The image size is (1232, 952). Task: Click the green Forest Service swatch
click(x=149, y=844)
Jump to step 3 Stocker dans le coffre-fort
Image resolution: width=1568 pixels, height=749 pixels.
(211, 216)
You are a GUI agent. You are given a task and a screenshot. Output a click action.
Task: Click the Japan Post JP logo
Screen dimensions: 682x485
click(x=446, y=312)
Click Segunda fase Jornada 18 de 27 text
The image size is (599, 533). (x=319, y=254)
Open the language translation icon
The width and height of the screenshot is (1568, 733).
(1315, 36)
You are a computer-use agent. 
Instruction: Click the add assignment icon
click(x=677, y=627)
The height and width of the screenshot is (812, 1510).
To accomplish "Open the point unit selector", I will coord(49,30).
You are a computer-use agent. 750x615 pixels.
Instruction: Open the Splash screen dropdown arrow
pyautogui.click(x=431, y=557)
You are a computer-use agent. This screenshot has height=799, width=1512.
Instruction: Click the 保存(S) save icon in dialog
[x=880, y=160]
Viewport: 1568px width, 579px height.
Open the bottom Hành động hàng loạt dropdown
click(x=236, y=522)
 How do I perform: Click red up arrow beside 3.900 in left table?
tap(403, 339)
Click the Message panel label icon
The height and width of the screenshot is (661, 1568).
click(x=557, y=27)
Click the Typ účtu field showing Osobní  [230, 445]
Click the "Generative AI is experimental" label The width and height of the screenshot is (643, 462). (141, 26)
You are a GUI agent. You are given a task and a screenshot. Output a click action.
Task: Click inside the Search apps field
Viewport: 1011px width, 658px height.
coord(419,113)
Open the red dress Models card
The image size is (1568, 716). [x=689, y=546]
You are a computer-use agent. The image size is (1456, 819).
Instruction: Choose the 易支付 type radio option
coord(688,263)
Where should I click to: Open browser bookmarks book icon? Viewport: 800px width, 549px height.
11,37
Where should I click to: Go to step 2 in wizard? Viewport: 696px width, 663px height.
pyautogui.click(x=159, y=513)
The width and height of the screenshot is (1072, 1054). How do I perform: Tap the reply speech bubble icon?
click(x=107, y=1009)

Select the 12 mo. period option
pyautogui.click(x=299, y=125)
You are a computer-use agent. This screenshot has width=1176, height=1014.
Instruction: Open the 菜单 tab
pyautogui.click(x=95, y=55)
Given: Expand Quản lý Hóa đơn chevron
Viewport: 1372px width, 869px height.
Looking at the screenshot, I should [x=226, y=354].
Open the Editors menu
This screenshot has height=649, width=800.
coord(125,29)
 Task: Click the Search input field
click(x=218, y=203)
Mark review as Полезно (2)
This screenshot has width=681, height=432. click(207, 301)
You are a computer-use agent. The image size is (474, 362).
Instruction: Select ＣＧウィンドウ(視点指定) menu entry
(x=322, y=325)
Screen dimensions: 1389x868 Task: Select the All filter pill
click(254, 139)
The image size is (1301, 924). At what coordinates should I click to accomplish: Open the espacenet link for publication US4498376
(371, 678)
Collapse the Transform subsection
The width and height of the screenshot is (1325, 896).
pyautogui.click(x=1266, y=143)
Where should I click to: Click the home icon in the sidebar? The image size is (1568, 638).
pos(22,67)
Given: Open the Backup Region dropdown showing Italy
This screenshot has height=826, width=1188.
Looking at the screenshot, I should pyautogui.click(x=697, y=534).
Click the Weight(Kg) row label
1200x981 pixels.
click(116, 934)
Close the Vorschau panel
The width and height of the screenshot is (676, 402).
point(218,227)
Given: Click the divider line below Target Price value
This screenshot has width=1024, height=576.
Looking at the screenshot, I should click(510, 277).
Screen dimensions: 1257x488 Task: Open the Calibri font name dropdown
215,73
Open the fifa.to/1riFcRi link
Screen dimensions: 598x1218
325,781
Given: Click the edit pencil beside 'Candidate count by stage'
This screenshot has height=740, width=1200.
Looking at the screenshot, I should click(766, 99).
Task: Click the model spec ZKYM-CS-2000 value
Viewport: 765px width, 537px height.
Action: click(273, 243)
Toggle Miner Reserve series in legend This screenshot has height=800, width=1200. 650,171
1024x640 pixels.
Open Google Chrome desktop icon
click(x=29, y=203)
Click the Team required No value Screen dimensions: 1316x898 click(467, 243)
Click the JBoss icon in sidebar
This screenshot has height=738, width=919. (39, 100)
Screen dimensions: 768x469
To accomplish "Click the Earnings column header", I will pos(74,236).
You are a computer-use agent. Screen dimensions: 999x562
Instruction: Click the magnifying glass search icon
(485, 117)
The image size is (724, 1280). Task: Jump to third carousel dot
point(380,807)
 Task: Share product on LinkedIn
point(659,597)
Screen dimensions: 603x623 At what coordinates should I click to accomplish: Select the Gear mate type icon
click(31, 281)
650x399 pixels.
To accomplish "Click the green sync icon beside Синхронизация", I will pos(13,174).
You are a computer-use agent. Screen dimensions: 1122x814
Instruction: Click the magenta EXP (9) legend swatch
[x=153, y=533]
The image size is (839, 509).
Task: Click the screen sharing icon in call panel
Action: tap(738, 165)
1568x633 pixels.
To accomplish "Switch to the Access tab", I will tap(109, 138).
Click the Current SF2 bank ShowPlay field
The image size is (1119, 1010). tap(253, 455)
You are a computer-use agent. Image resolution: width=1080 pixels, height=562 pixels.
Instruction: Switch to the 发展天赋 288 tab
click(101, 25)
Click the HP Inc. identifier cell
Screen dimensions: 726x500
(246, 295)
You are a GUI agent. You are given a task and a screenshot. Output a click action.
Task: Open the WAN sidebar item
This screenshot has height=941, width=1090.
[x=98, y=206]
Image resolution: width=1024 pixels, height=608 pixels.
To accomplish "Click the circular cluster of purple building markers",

> [What is required]:
Give back exactly the lines from the one containing "Image resolution: width=1024" through the end of the listing above, with both ends included and nothing added.

> [Exercise result]:
Image resolution: width=1024 pixels, height=608 pixels.
To accomplish "Click the circular cluster of purple building markers",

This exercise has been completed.